• **Passage to read**:
########################################

Mark Jacoby, Sean Hudock, Sophia Blum, Seamus Mulcahy, Carey van
Driest
Vilna
by Julia Polinsky
Vilna! An Eastern European capital of Jewish culture, “owned” in
turn by Lithuania, Germany, Poland... In the 1930s, Vilna was home to 80,000
Jewish residents, and their schools, university, theatres, concert halls,
galleries, all gone in just a few years, when the Nazis took over.
Author Ira Fuchs has tried to tell the huge, terrible story of the
Vilna mass execution, the burial pit outside the city, and the escape tunnel
dug by hand. Somehow, this story from which the stench of evil cannot be
removed, a story that’s hard to be neutral about, becomes complex to the point
of paralysis.
Sean Hudock, Seamus Mulcahy
Vilna focuses on Motke Zeidel (Sean Hudrock) and Yudi Farber (Seamus
Mulcahy), two boys who were like brothers, as well as Motke’s father (Mark
Jacoby) and mother (Carey van Driest), and other people who were significant in
the Jewish community, from doctor, to poet/resistance leader, to chanteuse, to
hospital director.
Motke and Yudi barely survived life in the ghetto and the mass
murder of the Jews of Vilna. As adults, they were part of the Judenrat, which
administered the ghetto, tasked with making lists of who dies immediately vs.
who dies eventually. They later become part of the slave labor tasked with
“sanitizing” the site of the massacre, a huge pit filled with bodies that have
been limed, but not burned. Motke and Yudi must move the bodies of their colleagues,
their friends, and, yes, family members, and when they can take no more, they
dig a tunnel by hand, and escape. Should be easy to make that into compelling
theater, no? The story practically tells itself.
Except here. Sitting in the audience for Vilna feels like
attending a history lecture. After the framing-device opening, in which the
ghost of Motke Zeidel addresses the audience directly, Vilna descends
into scene after scene of exposition.
Vilna is a series of incidents, not a play; a number of quick-cuts that
hang together thematically, not a play; a television-influenced, fast paced
docu-drama, not a play; a polemic, an argument, a warning, a political
statement, but not a play. It never arrives at any dramatic urgency, but
instead lists incident after incident. Those incidents themselves are pregnant
with horror and rage, but that’s not enough to make a drama.

########################################

• **Records**:

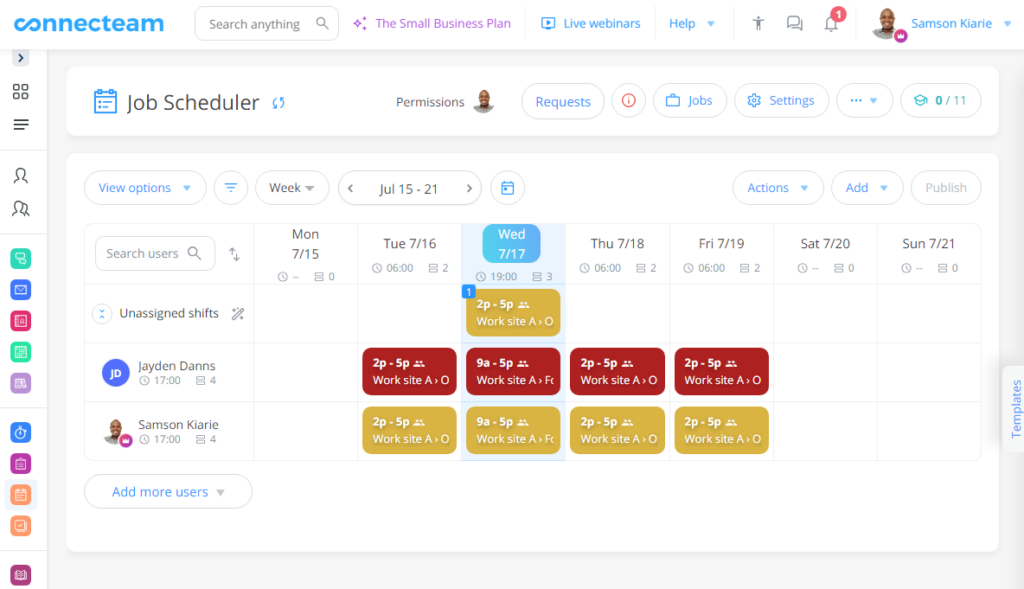Screen dimensions: 1024x589
Task: Expand the Add more users dropdown
Action: [168, 492]
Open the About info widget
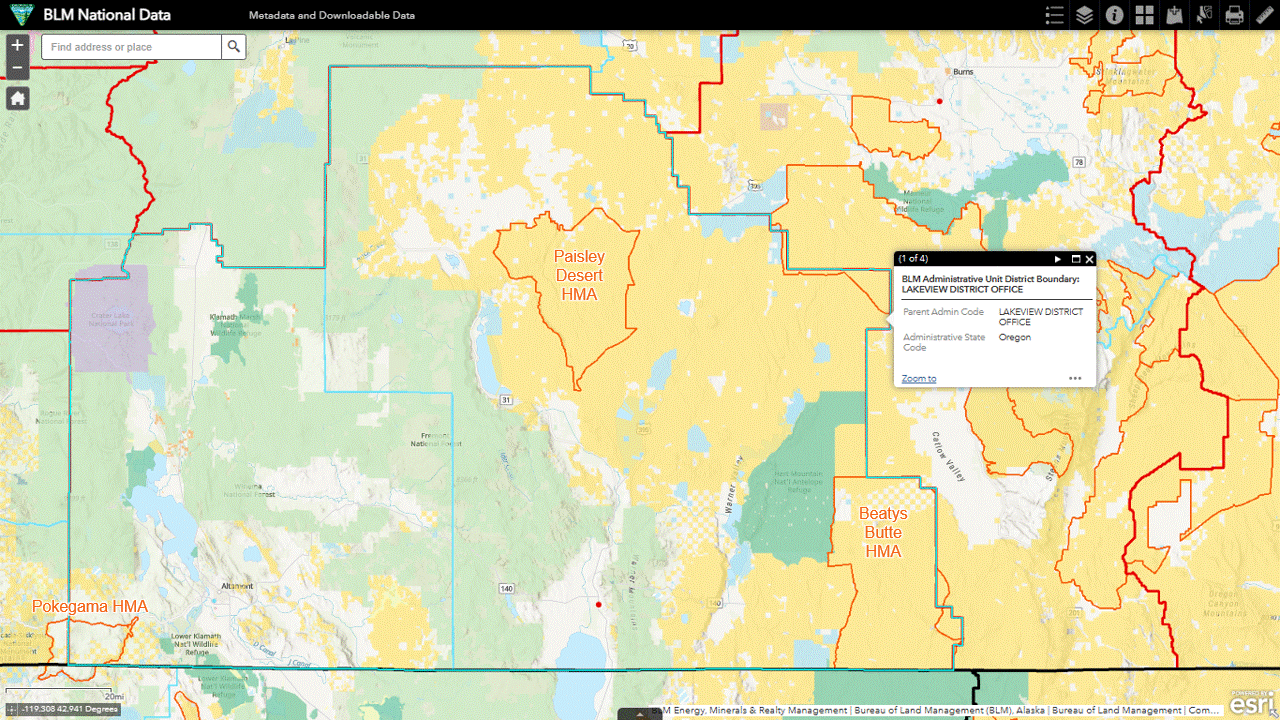Viewport: 1280px width, 720px height. point(1114,15)
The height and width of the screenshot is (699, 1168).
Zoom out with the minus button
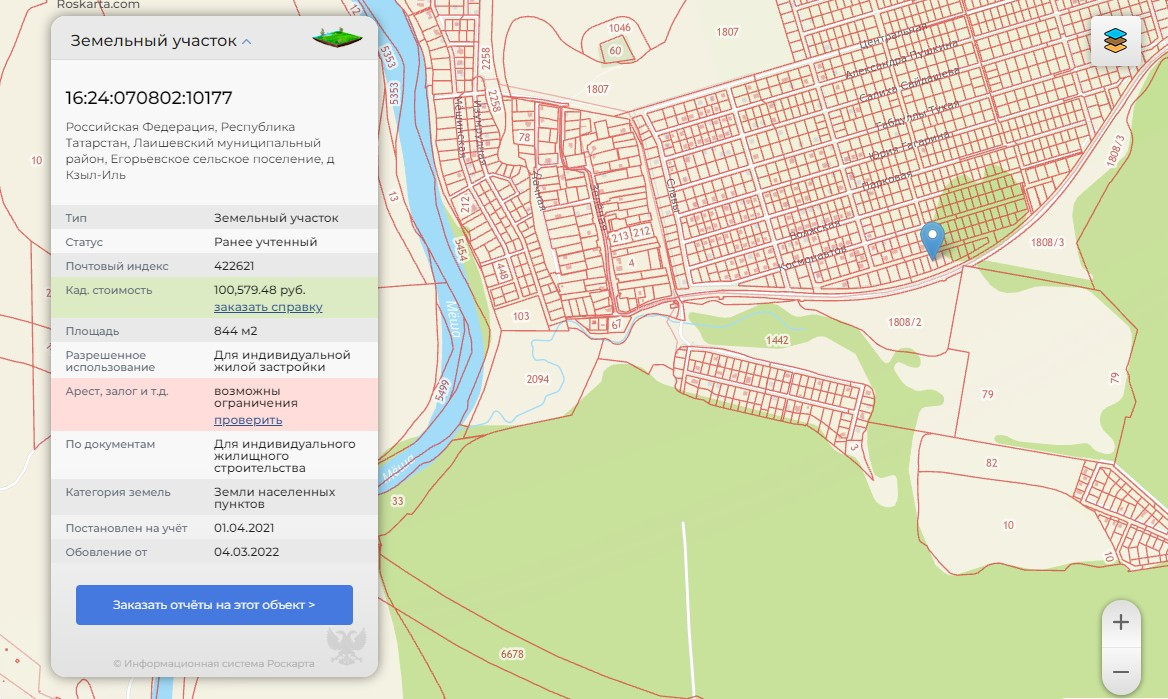[1120, 672]
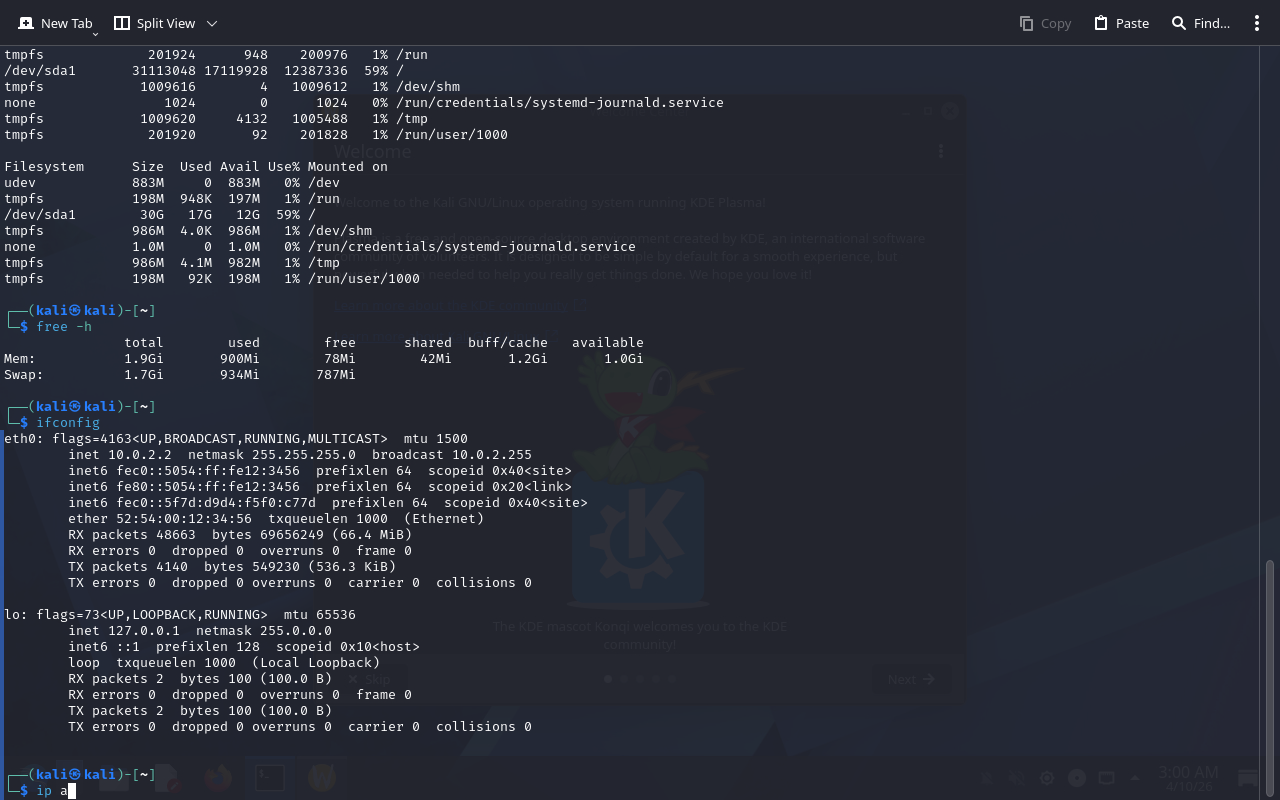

########################################

• **Exercise 1**: According to the Vilna review, how many Jewish residents lived in Vilna in the 1930s?
• **Exercise 2**: Reproduce the passage of the Vilna review starting at "Except here. Sitting" and ending at "scene of exposition.".
The items have no role in this exercise.

• **Answer space 1**: 80,000

• **Answer space 2**:
Except here. Sitting in the audience for Vilna feels like
attending a history lecture. After the framing-device opening, in which the
ghost of Motke Zeidel addresses the audience directly, Vilna descends
into scene after scene of exposition.